LA SORTE DI SEVERINO E CELESTINO

Anche i due amici di Novaledo, Severino Chiesa e Celestino Dallapiccola, riuscirono a sopravvivere al massacro. Severino addirittura si salvò fingendosi morto sotto il cumulo di compagni appena giustiziati dai nazisti.
In seguito Severino, con altri militari, fece parte della formazione partigiana “Reparti Italiani” fino al 30 ottobre 1944, partecipando agli scontri conto i tedeschi che si svolsero anche sull’isola di Corfù. Venne congedato il 16 settembre 1945.
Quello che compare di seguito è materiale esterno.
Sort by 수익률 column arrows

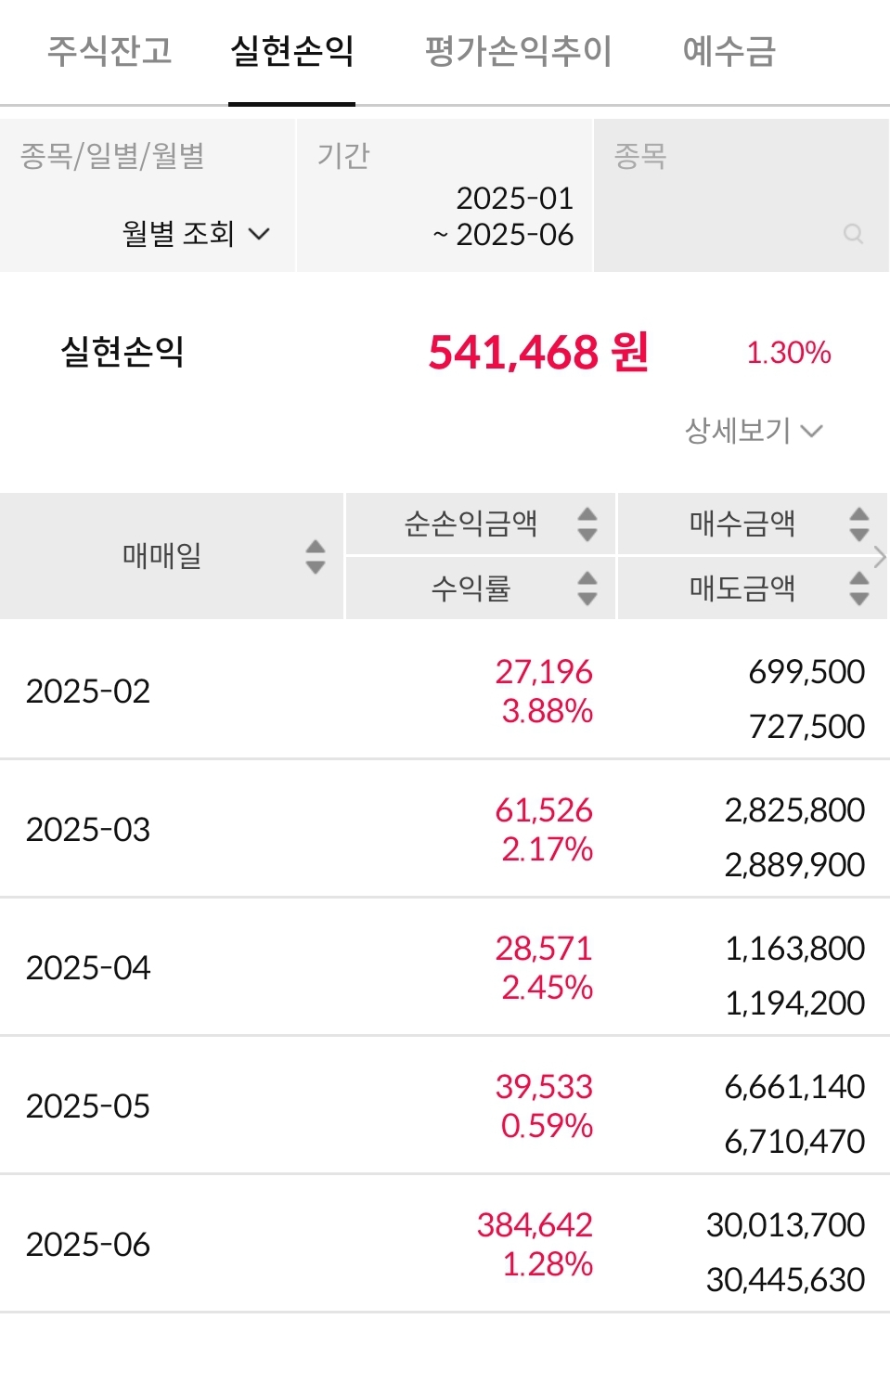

Di preciso invece non sappiamo come Celestino Dallapiccola scampò alla morte, forse per un colpo di fortuna come per Severino, oppure per il fatto di essere trentino. «Durante i massacri – racconta infatti Filippo Boni – vennero arrestati cinquemila prigionieri: il generale Lanz richiese al suo superiore Löhr del gruppo di Armate “A” cosa farne: La richiesta giunse nuovamente sul tavolo di Hitler, che apparentemente soddisfatto dello sterminio diffuse un nuovo ordine secondo il quale i soldati che “a tempo debito” avevano disertato dovevano essere trattati come prigionieri di guerra, mentre tutti gli ufficiali dovevano essere immediatamente massacrati. Dal comando potevano essere risparmiati solo fascisti, ufficiali medici, sudtirolesi, dato che dopo l’8 settembre una parte del Sud Tirolo era stata annessa al Terzo Reich, i cappellani, e in un momento successivo anche coloro che provenivano da Trentino e Venezia Giulia».
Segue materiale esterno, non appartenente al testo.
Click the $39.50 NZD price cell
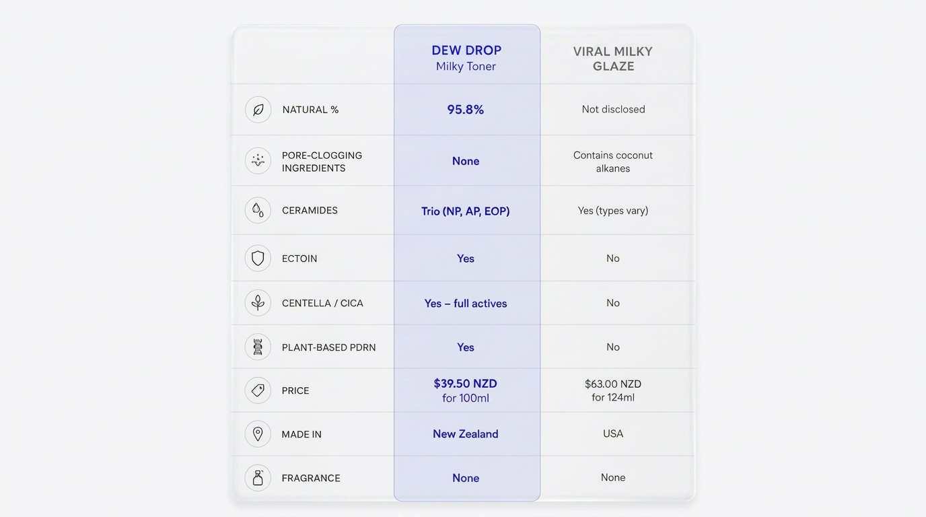 click(466, 390)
Di certo sappiamo che Celestino Dallapiccola – come riporta l’archivio storico del ‘900 trentino della Fondazione Museo Storico del Trentino – fu catturato dai tedeschi a Cefalonia e internato in Germania dove rimase in un lager dal 22 settembre 1943 all’8 maggio 1945. Liberato dagli alleati l’8 maggio 1945, fu trattenuto fino al 3 agosto dello stesso anno.
Per questo fu decorato con la Croce al merito di guerra. Anche a Severino Chiesa, per aver partecipato alla Guerra di Liberazione nei “Combattenti Volontari” fu riconosciuta la qualifica di partigiano e gli venne conferita la Croce al merito di guerra.
Entrambi morirono a Novaledo nel 1990.